Ces dernières semaines, les prix du gaz ont chuté, la crise du Covid est devenue moins urgente et son agenda politique intérieur a été progressivement adopté. Et sa séquence de victoires a culminé avec la relance d’un projet de loi de réconciliation de 740 milliards de dollars qui répondait aux priorités démocrates de longue date comme le changement climatique, les prix des médicaments et les impôts sur les sociétés.

Ses sondages ont atteint leur plus haut niveau depuis des mois, et les démocrates sont de plus en plus optimistes quant à leurs chances de détenir le Sénat et peut-être même la Chambre des représentants. Et alors que Biden, 79 ans, commence à accélérer ses voyages de campagne à mi-parcours, le discours de Philadelphie sera le deuxième des trois arrêts que Biden fera rien qu’en Pennsylvanie cette semaine.

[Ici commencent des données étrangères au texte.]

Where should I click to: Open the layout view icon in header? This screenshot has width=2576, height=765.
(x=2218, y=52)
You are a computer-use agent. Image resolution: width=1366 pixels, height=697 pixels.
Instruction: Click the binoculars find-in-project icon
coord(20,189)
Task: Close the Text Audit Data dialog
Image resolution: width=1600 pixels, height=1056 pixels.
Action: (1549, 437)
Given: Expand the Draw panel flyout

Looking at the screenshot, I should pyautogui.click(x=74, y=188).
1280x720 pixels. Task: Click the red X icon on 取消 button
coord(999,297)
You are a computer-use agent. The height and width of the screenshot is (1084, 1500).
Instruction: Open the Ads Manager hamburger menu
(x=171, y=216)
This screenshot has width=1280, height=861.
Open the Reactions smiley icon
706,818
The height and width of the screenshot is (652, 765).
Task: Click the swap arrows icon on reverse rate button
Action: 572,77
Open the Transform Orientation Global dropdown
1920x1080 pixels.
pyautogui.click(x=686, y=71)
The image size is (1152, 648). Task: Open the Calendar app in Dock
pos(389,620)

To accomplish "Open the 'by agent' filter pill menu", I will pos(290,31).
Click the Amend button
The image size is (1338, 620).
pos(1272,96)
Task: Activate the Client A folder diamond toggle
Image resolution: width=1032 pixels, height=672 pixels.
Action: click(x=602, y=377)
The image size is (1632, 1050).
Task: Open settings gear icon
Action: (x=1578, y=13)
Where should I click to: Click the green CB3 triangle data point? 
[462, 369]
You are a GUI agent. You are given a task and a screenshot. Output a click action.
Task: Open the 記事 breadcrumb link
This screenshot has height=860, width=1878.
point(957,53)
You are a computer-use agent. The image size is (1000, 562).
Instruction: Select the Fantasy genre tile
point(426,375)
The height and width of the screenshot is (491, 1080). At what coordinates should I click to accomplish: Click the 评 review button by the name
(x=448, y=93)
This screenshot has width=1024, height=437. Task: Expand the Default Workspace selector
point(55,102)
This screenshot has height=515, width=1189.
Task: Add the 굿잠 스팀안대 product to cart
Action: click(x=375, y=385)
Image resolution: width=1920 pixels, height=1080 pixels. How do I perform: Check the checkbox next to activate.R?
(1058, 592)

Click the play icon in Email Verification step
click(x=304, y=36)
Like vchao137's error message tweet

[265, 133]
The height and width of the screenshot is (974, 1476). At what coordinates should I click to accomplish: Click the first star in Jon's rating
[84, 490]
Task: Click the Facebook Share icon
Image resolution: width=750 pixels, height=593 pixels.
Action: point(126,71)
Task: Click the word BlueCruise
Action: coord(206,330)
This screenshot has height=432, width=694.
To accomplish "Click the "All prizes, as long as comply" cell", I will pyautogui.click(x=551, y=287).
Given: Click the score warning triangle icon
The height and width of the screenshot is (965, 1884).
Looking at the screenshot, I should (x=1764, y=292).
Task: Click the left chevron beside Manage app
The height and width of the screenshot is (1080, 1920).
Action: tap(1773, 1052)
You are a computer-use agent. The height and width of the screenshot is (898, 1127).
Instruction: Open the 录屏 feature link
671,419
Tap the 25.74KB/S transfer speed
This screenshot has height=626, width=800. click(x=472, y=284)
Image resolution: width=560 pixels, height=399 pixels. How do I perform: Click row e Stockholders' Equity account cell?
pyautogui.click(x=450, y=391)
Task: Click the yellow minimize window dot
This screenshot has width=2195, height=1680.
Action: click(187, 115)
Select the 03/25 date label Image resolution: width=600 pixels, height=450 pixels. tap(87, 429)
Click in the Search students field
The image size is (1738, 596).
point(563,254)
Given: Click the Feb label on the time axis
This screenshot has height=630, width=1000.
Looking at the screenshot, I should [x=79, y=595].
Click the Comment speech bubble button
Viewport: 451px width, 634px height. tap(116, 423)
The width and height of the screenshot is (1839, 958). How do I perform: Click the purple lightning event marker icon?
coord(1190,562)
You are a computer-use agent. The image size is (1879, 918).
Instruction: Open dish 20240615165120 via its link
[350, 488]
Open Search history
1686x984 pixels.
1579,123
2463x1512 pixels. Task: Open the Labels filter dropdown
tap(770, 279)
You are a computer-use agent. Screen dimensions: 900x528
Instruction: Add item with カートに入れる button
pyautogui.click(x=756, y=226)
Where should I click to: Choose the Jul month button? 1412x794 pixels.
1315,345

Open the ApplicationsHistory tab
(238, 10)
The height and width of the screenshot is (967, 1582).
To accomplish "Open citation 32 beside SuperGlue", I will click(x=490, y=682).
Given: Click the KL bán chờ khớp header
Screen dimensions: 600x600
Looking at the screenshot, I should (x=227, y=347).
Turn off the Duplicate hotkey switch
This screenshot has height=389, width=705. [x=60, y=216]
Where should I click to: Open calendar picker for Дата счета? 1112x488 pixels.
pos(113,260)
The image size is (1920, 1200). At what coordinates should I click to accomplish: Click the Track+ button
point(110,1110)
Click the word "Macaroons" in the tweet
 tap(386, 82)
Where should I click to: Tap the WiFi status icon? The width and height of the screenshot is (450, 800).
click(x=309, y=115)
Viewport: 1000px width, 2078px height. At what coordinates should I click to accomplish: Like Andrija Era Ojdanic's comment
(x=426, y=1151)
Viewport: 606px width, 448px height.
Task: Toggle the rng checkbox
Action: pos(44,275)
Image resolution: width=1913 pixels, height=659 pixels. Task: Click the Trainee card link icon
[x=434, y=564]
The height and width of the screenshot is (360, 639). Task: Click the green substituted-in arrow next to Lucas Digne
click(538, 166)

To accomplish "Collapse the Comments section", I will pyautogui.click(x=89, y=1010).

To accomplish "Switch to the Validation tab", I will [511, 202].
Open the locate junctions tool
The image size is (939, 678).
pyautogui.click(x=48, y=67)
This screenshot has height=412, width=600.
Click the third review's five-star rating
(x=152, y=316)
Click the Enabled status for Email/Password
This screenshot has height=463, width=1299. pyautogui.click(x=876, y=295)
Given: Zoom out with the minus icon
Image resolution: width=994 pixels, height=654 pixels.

Le Keystone State Blitz culminera avec ce qui est devenu un totem pour le président : le défilé de la fête du Travail à Pittsburgh. Biden y a marché deux fois alors que la spéculation présidentielle tourbillonnait autour de lui, en 2015 et 2018. Son apparition lundi, concèdent les aides, sera étroitement surveillée pour tout signe d’une campagne finale.